WORK INSTRUCTIONS: When you retype the records that follow, keep each word as it is and drop any pictures.

DATA SUPPLIED:

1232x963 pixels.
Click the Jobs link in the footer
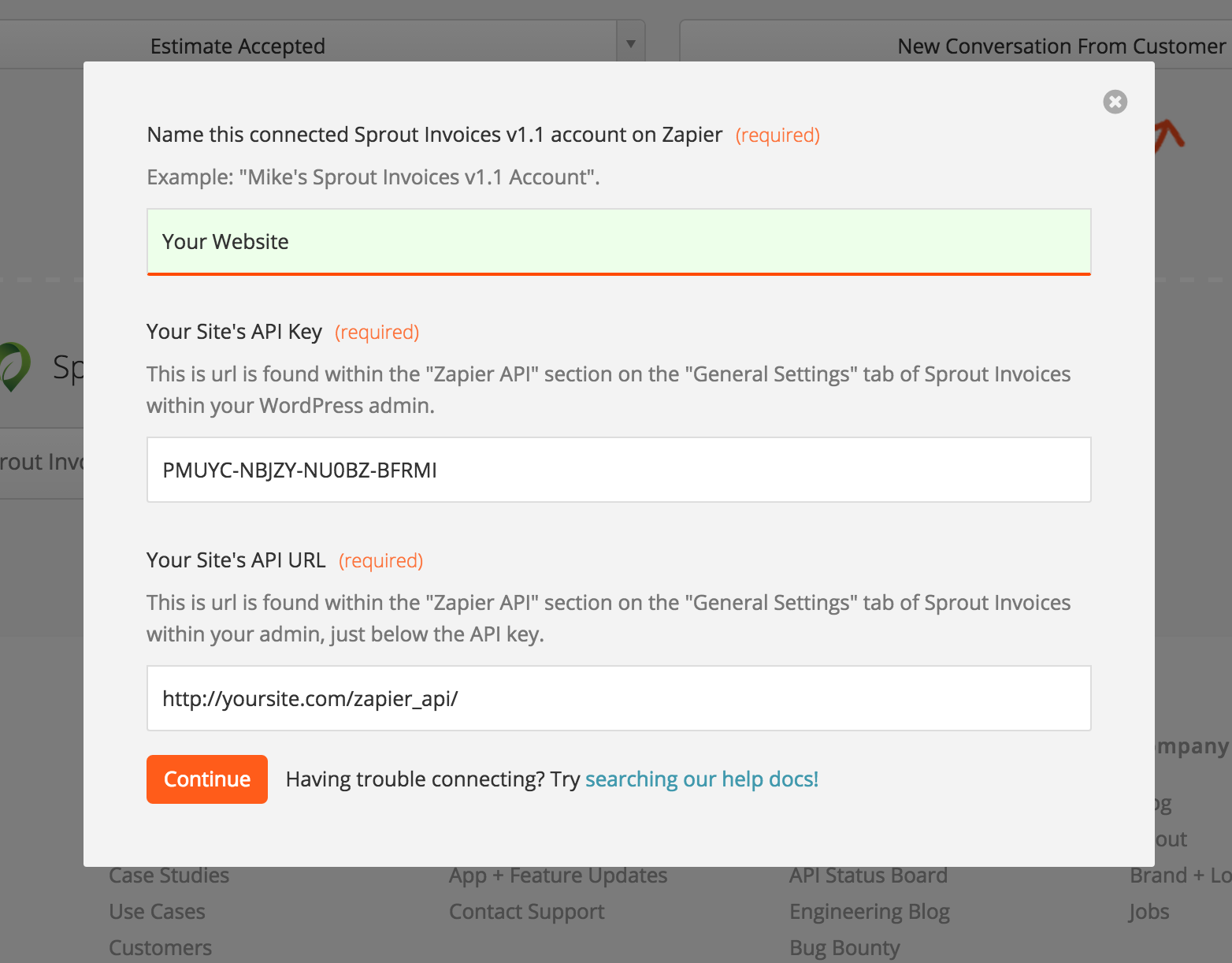1149,912
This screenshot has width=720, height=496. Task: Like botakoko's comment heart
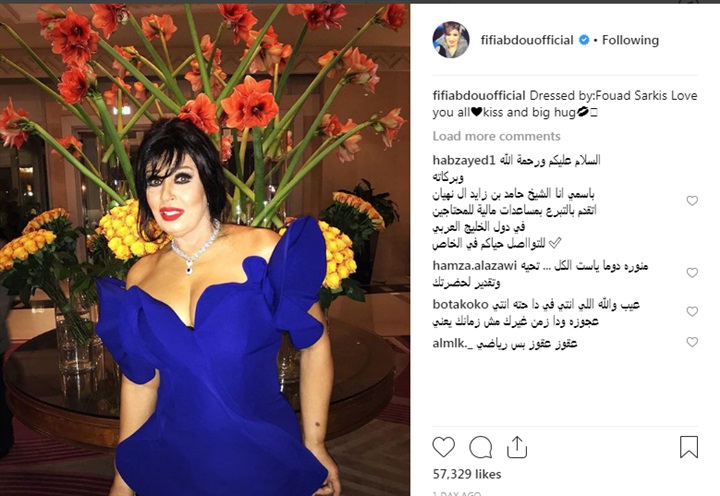point(692,312)

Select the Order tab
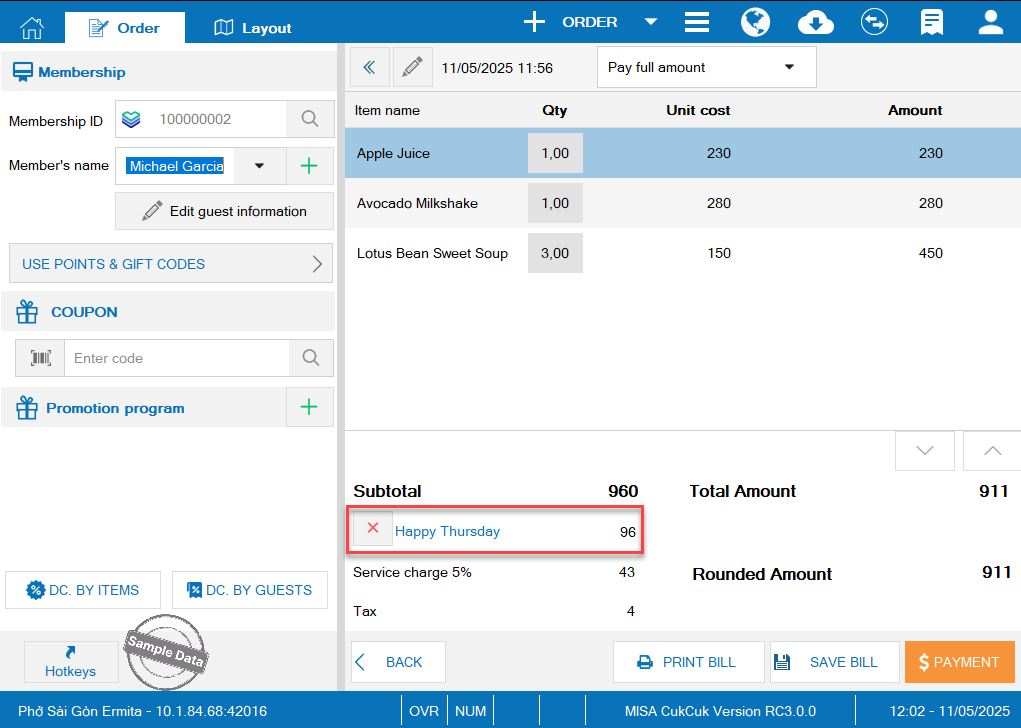tap(124, 28)
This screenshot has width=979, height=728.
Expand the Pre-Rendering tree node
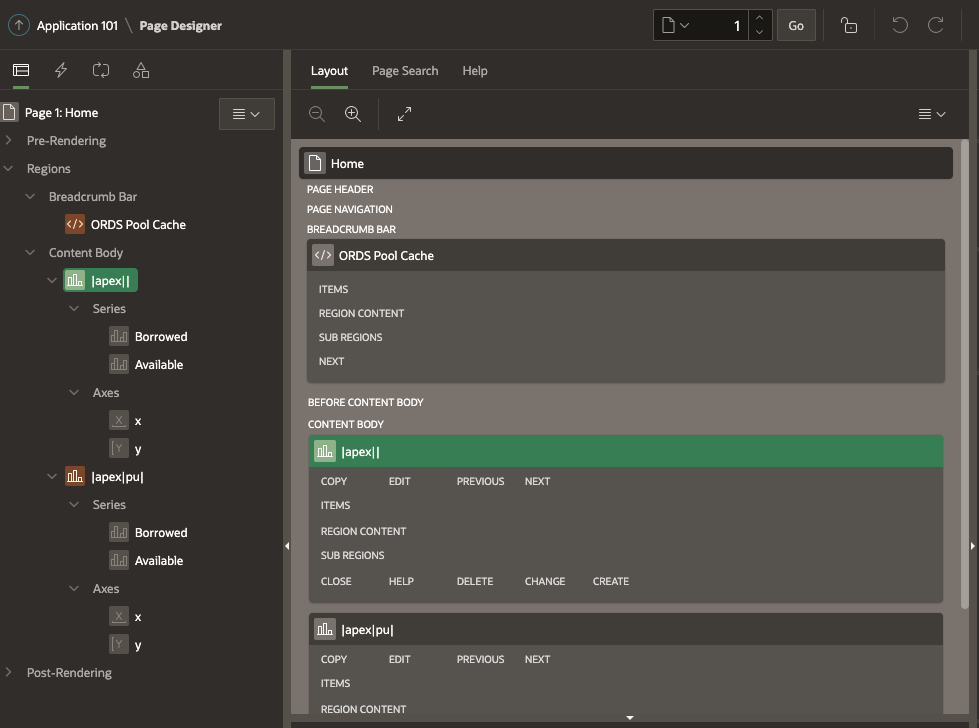click(9, 141)
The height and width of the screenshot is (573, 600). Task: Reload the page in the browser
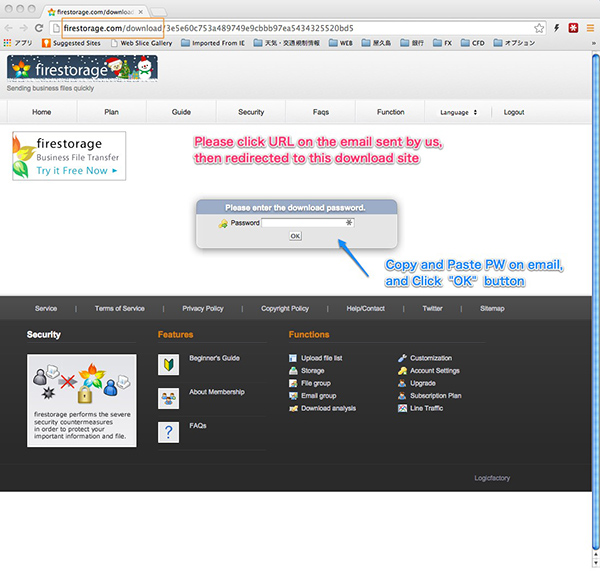click(x=38, y=28)
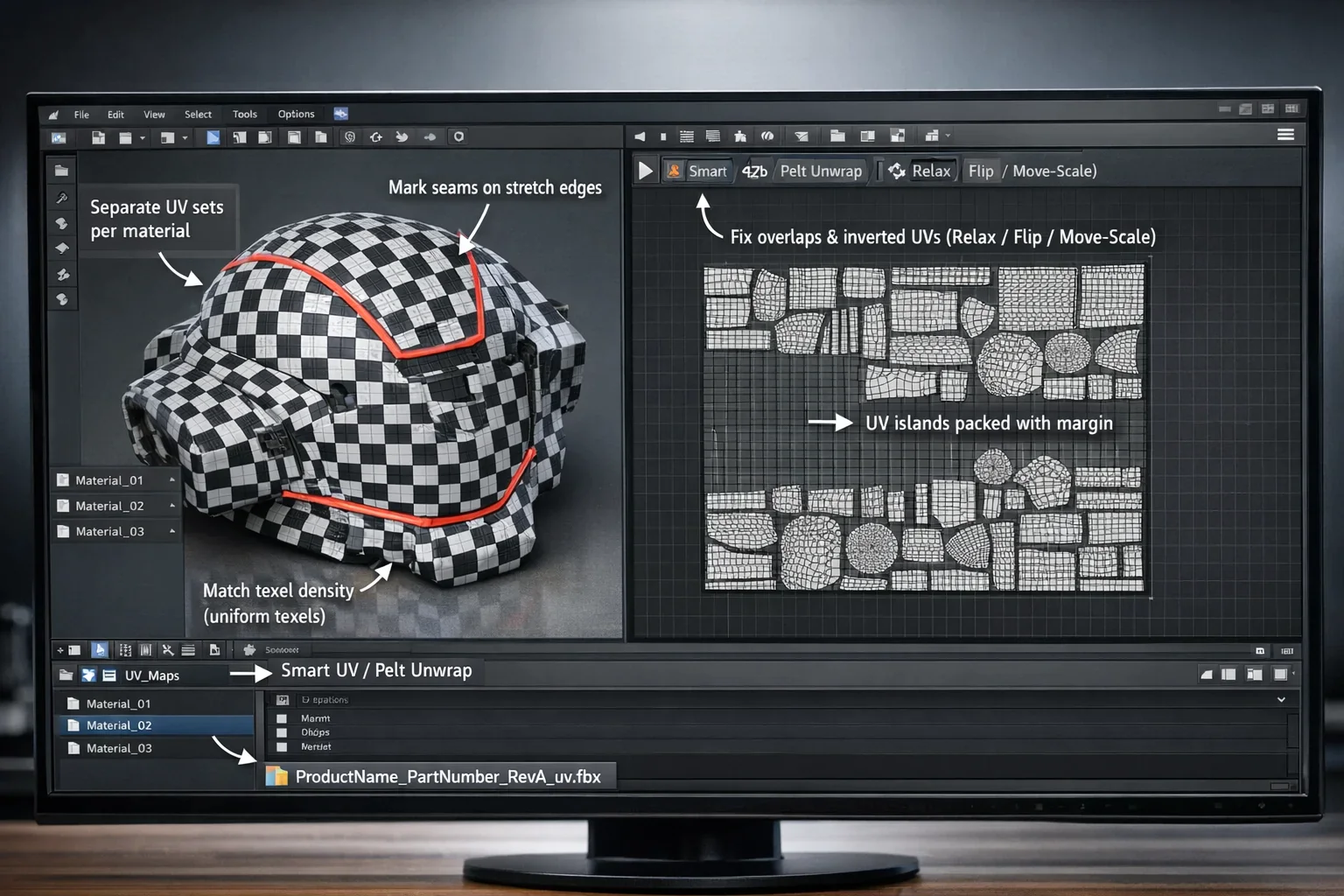
Task: Click the speaker icon in the UV editor toolbar
Action: click(639, 136)
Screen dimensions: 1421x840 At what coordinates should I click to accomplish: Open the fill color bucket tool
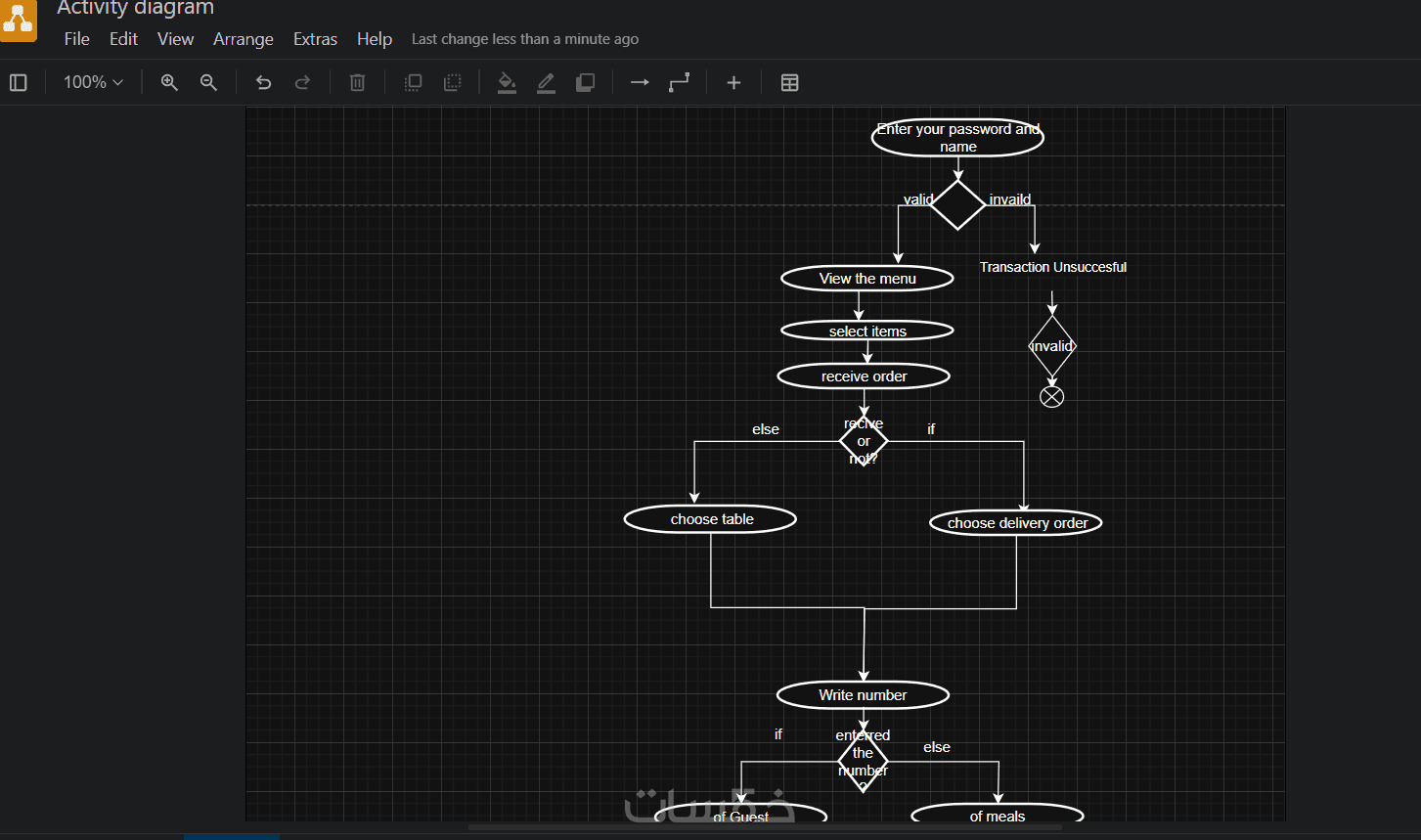tap(507, 83)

RESPONSE TO THIS TASK:
1232x963 pixels.
Click the Jobs link in the footer
1149,912
This screenshot has width=720, height=496. Task: Like botakoko's comment heart
point(692,312)

Select the Order tab
tap(124, 28)
This screenshot has width=979, height=728.
Expand the Pre-Rendering tree node
click(9, 141)
The height and width of the screenshot is (573, 600). Task: Reload the page in the browser
click(x=38, y=28)
Task: Click the speaker icon in the UV editor toolbar
Action: click(639, 136)
Screen dimensions: 1421x840 At what coordinates should I click to accomplish: Open the fill color bucket tool
tap(507, 83)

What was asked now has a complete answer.